**YOUR OBJECTIVE**. Reproduce the article about the Audi A1 Sportback launch word for word.

**DOCUMENT EXTRACT**.
......

MATT CAMPBELL June 28, 2012
German brand’s new five-door A1 Sportback city car adds doors and slashes price of entry into the brand’s lineup to lowest level in more than 25 years.
Audi’s has just launched the cheapest luxury car on the market.
The new A1 Sportback five-door runabout starts at $26,500 plus on-road costs – making it the least expensive luxury model on sale, and the cheapest brand new Audi since the 1986 Audi 80 CC model (which cost $26,595).
Audi Australia managing director Uwe Hagen says the increased practicality of having five doors rather than the three of the existing A1 – and the sharpest pricing for a quarter of a century – is bound to increase its appeal among a mix of buyers.
“The A1 has introduced an entirely new group of customers to the Audi brand,” Hagen says. “The Audi A1 range represents important volume potential for Audi in Australia.”
The new base model manages to be priced so low because it gets a less powerful engine which is available with a manual transmission only. Officially known as a 1.2 TFSI Attraction, it’s powered by a 1.2-litre turbocharged four-cylinder engine producing 63kW of power and 160Nm of torque, with fuel use rated at 5.1 litres per 100km – the most efficient of any petrol A1.

......

**SOURCE MATERIAL**.
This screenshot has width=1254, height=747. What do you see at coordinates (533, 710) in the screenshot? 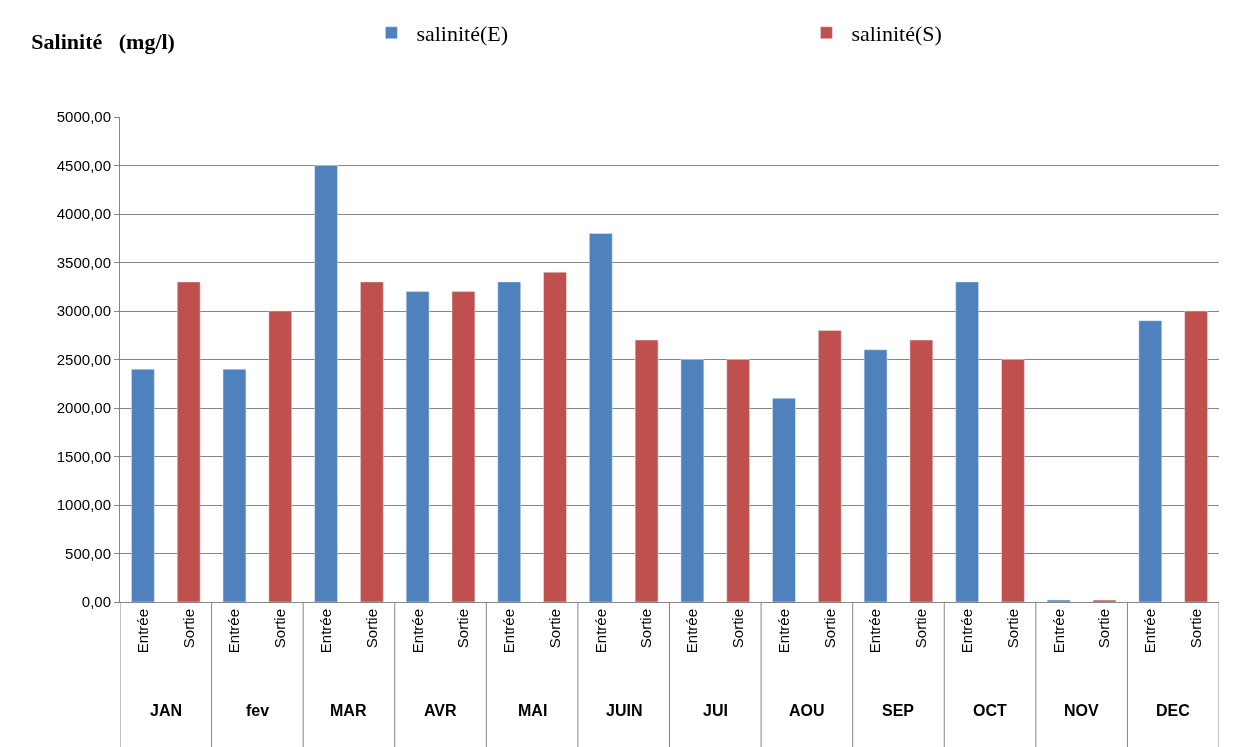
I see `text: MAI` at bounding box center [533, 710].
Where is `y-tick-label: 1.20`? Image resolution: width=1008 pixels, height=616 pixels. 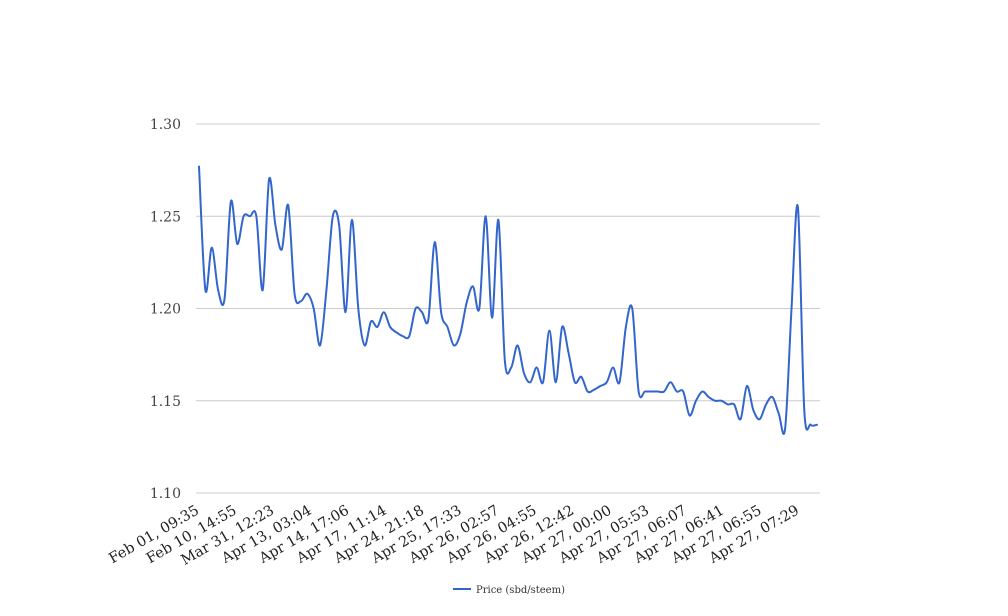 y-tick-label: 1.20 is located at coordinates (166, 310).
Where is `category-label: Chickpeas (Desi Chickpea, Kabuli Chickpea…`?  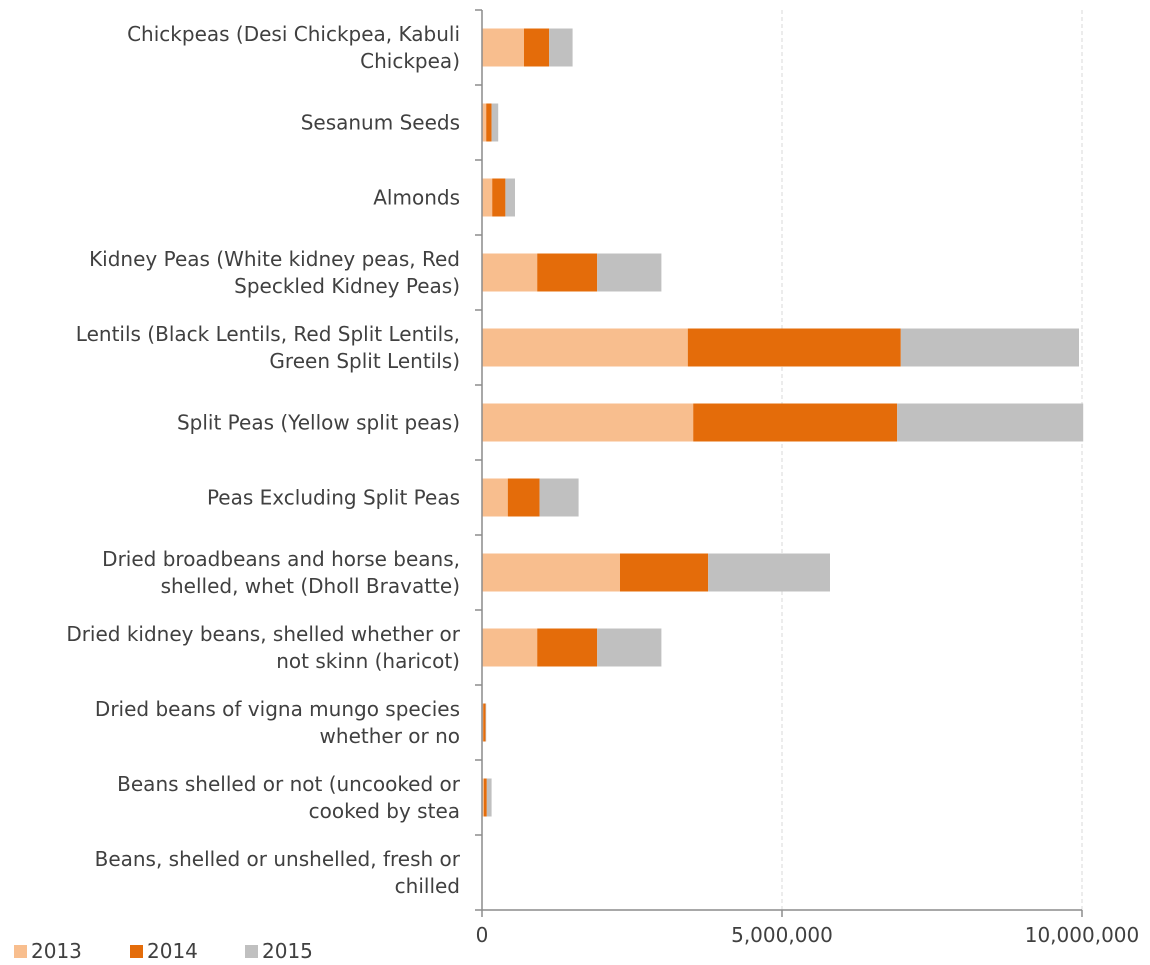 category-label: Chickpeas (Desi Chickpea, Kabuli Chickpea… is located at coordinates (294, 48).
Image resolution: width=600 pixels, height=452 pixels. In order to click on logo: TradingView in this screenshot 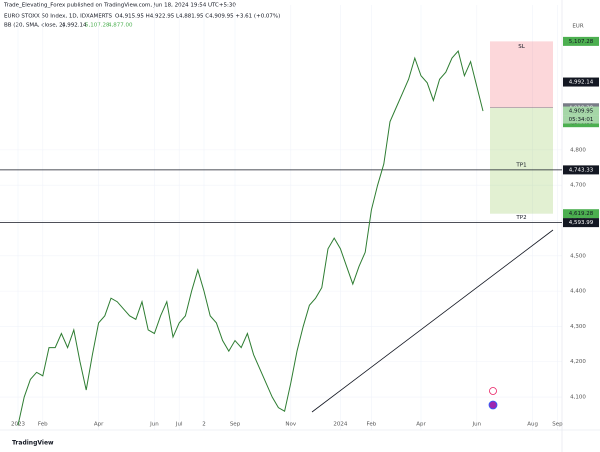, I will do `click(33, 444)`.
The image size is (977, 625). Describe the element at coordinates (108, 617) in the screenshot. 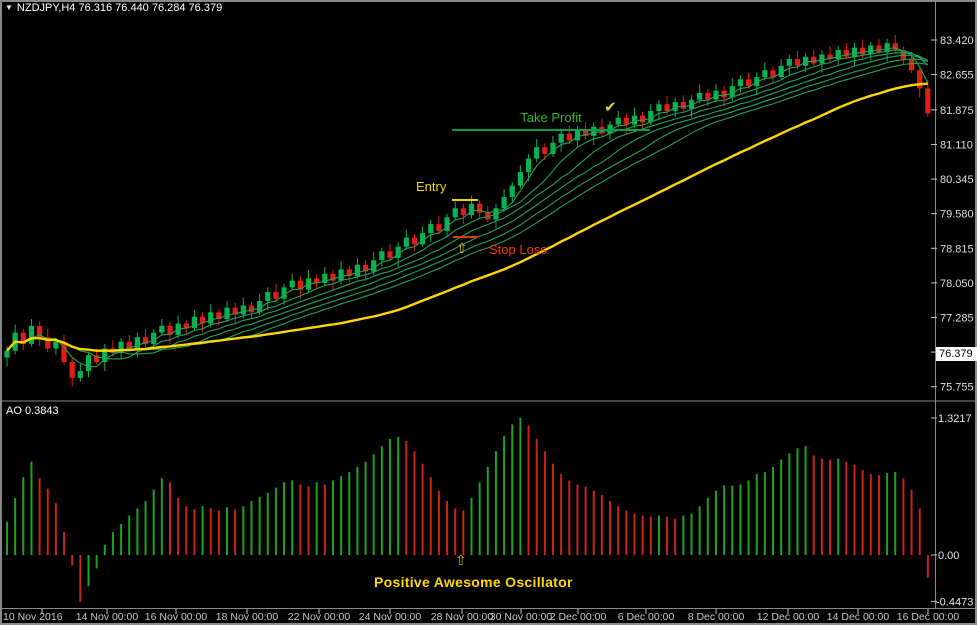

I see `time-tick-label: 14 Nov 00:00` at that location.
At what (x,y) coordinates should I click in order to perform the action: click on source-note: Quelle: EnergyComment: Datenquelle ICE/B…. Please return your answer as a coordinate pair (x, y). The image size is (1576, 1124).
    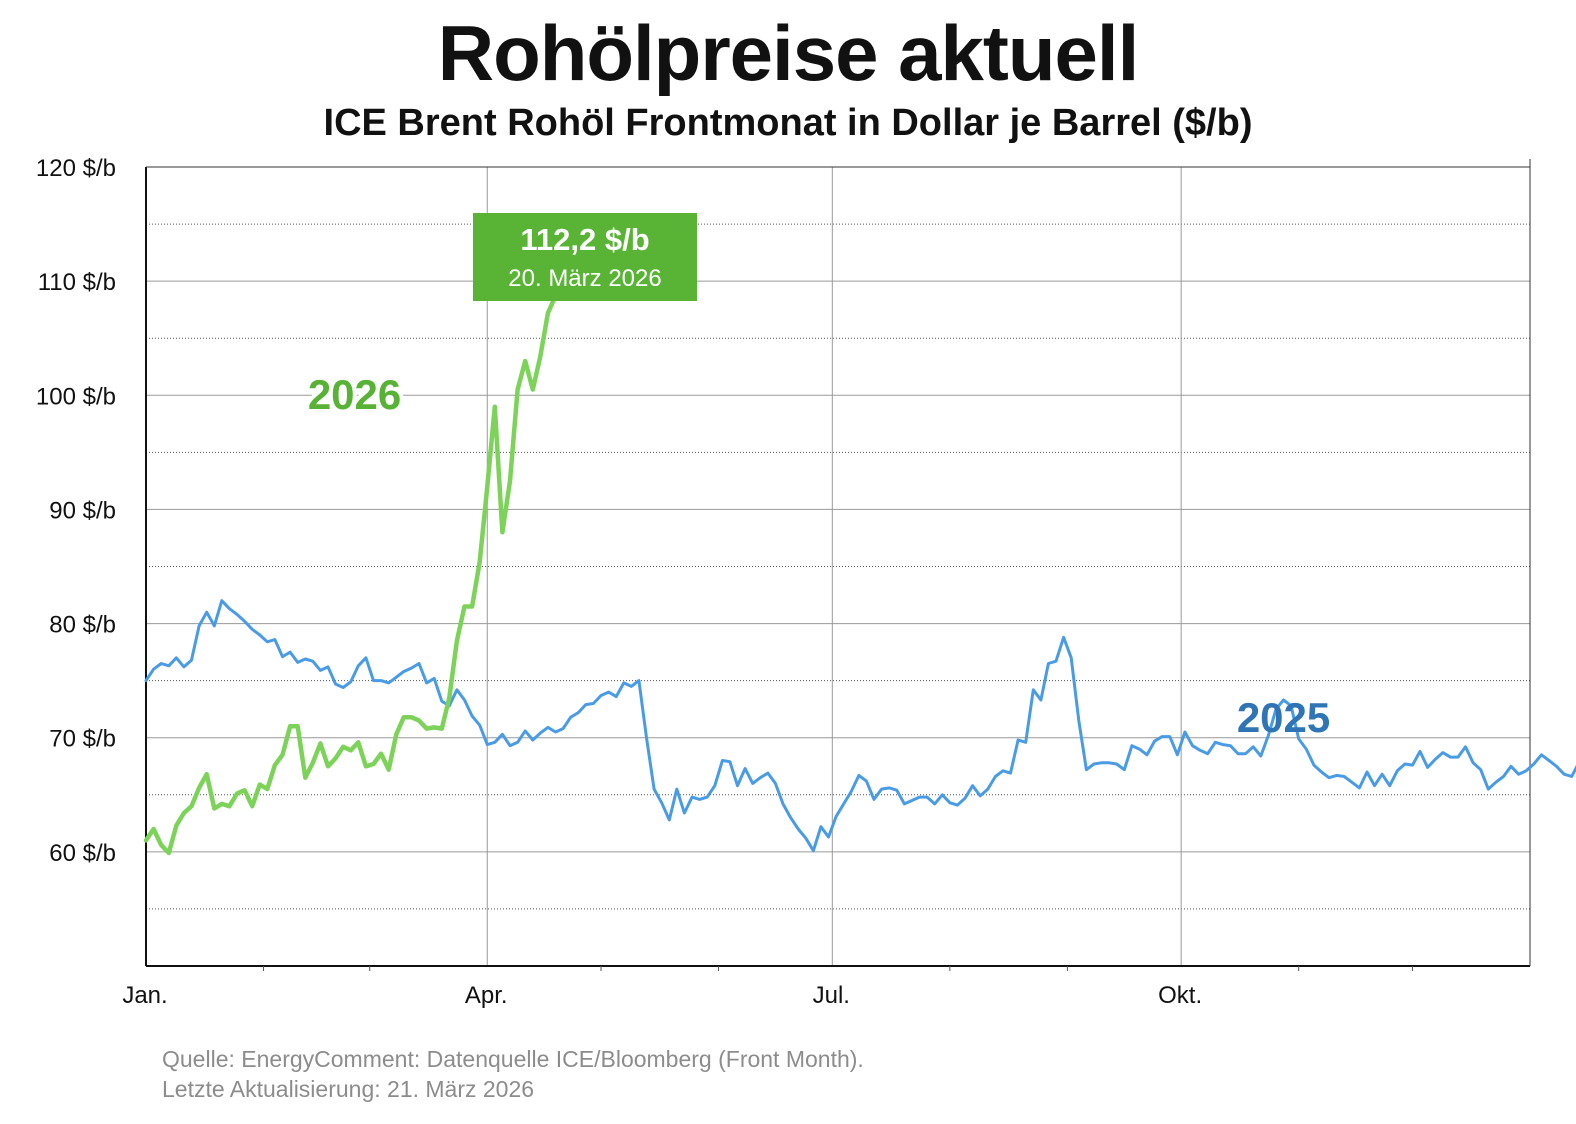
    Looking at the image, I should click on (513, 1059).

......

**ANSWER SECTION**.
MATT CAMPBELL June 28, 2012
German brand’s new five-door A1 Sportback city car adds doors and slashes price of entry into the brand’s lineup to lowest level in more than 25 years.
Audi’s has just launched the cheapest luxury car on the market.
The new A1 Sportback five-door runabout starts at $26,500 plus on-road costs – making it the least expensive luxury model on sale, and the cheapest brand new Audi since the 1986 Audi 80 CC model (which cost $26,595).
Audi Australia managing director Uwe Hagen says the increased practicality of having five doors rather than the three of the existing A1 – and the sharpest pricing for a quarter of a century – is bound to increase its appeal among a mix of buyers.
“The A1 has introduced an entirely new group of customers to the Audi brand,” Hagen says. “The Audi A1 range represents important volume potential for Audi in Australia.”
The new base model manages to be priced so low because it gets a less powerful engine which is available with a manual transmission only. Officially known as a 1.2 TFSI Attraction, it’s powered by a 1.2-litre turbocharged four-cylinder engine producing 63kW of power and 160Nm of torque, with fuel use rated at 5.1 litres per 100km – the most efficient of any petrol A1.